>> begin Dataset content

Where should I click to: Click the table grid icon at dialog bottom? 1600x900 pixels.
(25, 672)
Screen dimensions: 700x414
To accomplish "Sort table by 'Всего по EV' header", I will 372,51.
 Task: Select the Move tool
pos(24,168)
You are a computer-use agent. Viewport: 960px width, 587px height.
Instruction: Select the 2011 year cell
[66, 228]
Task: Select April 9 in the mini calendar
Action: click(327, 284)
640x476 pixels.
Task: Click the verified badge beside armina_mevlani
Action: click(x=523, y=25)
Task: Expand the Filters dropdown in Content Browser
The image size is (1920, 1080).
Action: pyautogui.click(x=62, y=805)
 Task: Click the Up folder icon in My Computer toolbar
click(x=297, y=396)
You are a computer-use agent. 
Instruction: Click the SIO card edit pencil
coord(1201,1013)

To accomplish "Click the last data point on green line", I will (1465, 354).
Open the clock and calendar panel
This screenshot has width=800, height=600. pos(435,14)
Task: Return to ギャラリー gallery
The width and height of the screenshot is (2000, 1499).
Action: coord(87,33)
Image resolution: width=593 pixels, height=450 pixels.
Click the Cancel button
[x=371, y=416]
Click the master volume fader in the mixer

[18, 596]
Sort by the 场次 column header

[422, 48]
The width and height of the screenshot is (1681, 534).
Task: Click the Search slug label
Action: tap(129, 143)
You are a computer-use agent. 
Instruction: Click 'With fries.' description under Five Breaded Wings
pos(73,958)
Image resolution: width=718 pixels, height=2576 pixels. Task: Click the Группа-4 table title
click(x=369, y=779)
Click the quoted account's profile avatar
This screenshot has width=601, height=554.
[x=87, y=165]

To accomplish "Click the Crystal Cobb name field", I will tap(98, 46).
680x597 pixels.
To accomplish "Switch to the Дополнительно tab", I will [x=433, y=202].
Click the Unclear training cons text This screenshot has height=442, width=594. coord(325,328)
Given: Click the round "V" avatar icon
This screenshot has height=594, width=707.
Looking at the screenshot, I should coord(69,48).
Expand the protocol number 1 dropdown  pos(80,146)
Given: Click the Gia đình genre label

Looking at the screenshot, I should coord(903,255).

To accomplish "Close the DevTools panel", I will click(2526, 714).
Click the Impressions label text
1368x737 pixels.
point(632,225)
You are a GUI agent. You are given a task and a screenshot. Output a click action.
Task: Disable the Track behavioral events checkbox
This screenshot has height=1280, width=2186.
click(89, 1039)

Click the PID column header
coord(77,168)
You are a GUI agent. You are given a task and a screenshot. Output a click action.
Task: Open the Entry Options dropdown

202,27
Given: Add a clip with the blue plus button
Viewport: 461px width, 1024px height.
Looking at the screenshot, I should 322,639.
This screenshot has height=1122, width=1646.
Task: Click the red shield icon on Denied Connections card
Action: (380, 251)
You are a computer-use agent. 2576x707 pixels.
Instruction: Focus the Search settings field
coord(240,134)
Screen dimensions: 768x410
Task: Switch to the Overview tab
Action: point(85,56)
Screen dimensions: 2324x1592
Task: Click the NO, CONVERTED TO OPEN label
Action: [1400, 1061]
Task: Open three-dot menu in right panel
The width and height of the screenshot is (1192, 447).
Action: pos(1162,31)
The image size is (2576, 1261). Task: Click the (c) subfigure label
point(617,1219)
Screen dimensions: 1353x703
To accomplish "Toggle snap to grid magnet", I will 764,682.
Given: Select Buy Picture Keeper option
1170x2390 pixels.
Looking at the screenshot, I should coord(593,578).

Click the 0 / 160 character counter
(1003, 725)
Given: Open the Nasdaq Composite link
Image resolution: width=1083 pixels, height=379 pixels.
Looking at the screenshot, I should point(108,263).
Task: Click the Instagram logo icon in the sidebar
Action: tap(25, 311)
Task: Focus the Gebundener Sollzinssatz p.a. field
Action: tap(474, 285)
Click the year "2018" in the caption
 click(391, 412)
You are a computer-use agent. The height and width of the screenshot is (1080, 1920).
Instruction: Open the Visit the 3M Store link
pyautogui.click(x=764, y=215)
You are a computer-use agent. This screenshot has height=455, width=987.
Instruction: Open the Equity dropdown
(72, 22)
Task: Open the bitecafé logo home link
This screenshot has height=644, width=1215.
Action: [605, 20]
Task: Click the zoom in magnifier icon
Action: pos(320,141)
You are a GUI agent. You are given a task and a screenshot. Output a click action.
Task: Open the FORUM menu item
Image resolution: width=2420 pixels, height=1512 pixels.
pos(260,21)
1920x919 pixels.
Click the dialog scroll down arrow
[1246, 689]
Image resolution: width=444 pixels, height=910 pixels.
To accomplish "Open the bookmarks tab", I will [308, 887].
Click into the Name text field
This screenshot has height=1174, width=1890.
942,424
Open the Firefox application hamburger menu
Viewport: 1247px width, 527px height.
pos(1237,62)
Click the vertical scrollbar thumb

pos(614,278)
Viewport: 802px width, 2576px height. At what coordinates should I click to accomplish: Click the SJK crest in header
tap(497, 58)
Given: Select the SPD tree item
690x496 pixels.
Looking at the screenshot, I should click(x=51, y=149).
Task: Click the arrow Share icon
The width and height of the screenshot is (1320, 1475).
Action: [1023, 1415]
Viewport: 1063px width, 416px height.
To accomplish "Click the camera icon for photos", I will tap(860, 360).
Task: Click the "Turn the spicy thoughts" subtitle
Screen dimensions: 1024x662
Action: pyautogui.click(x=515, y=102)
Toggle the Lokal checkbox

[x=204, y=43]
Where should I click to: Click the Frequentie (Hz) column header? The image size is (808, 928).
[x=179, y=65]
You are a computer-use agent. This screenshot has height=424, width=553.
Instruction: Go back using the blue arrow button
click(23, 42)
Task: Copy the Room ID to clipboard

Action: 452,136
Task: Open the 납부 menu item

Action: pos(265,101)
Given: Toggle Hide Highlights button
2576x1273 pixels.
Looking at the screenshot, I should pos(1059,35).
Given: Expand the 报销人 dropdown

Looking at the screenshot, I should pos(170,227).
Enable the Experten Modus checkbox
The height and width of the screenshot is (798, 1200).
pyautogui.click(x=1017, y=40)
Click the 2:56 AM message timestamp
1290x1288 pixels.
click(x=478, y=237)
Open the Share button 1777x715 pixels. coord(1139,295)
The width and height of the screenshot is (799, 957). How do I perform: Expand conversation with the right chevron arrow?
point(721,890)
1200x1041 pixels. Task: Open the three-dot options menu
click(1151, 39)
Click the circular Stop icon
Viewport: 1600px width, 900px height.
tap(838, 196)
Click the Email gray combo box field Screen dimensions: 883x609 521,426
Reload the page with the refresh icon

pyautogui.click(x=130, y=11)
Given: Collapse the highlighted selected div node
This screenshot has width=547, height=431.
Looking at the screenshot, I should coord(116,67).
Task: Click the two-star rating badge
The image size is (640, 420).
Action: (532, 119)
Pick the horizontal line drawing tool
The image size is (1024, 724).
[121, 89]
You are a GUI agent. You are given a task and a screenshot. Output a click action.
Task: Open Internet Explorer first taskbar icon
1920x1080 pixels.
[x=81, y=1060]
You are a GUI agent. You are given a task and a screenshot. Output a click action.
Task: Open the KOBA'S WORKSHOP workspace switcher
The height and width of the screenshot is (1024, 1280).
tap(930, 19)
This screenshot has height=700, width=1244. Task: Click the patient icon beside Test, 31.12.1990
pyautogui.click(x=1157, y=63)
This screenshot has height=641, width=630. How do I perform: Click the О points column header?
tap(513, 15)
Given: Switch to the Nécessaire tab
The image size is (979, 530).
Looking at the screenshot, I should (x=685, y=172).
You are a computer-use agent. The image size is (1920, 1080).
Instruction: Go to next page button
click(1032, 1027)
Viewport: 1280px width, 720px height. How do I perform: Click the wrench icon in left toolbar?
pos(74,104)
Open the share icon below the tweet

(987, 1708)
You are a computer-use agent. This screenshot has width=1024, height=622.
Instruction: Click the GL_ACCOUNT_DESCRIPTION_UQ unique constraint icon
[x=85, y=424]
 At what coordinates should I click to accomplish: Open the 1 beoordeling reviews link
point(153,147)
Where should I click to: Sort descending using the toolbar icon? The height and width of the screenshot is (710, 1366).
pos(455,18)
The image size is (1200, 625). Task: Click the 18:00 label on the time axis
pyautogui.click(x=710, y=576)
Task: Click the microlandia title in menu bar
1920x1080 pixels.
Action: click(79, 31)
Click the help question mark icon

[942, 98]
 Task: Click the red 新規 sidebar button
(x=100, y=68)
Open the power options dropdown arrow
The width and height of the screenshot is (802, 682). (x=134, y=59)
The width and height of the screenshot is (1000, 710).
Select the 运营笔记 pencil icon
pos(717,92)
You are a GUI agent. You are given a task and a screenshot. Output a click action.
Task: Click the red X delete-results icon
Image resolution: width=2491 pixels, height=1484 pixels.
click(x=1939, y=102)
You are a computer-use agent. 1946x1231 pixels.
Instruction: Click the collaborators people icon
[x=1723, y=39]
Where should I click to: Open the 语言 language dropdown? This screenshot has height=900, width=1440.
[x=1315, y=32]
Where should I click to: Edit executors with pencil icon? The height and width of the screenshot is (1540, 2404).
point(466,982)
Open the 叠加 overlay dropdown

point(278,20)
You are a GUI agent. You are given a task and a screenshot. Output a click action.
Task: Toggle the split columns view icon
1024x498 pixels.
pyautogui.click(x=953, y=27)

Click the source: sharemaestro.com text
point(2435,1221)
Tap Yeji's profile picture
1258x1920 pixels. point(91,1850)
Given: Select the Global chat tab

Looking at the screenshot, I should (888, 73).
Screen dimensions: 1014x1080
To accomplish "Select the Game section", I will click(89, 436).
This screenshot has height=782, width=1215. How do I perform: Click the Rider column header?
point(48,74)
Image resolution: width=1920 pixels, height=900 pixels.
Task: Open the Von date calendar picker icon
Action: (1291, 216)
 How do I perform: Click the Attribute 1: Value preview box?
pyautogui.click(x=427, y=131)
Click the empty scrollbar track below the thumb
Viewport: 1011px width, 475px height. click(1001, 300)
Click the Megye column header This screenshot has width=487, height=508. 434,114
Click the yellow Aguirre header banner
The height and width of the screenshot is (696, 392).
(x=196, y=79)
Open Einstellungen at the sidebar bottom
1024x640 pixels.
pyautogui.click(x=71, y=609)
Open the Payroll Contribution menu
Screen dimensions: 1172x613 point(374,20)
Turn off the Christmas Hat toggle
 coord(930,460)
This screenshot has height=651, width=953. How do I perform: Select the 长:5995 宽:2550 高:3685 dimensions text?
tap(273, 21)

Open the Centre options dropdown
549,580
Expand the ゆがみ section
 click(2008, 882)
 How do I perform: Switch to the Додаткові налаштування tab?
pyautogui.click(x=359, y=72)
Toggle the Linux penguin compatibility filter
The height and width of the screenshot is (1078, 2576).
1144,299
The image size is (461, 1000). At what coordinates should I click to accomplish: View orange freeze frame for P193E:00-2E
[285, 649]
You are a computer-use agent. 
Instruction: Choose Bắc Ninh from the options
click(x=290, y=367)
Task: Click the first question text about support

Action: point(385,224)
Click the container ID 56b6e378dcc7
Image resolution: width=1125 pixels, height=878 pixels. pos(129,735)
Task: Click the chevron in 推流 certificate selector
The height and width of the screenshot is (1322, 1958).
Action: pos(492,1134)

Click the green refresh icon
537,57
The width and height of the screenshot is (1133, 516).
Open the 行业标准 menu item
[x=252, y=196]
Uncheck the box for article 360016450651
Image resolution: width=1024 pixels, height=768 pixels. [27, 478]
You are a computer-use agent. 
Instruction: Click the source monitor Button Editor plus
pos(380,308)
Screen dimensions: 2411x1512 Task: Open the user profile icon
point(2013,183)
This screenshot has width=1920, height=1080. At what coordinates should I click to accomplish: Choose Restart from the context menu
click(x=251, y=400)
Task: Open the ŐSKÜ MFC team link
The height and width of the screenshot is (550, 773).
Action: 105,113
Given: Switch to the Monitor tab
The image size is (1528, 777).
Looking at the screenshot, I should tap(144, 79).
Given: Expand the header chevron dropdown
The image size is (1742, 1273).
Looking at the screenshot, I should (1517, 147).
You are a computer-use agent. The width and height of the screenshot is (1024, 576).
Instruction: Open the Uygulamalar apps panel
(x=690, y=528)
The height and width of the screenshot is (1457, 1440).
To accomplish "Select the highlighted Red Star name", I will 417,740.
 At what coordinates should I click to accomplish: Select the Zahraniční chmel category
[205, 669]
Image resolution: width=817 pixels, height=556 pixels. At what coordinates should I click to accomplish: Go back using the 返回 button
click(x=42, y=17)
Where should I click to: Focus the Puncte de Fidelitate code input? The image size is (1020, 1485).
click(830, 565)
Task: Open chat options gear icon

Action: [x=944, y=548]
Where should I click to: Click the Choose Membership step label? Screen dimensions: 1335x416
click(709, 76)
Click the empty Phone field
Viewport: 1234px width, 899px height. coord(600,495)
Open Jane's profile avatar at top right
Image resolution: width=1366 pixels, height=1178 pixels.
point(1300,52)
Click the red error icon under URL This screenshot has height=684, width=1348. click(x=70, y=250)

>> end Dataset content

* Your task
Return each line of the data above that contains the word "avatar", matching case exactly.

* Task output
Click the quoted account's profile avatar
Given: Click the round "V" avatar icon
Open Jane's profile avatar at top right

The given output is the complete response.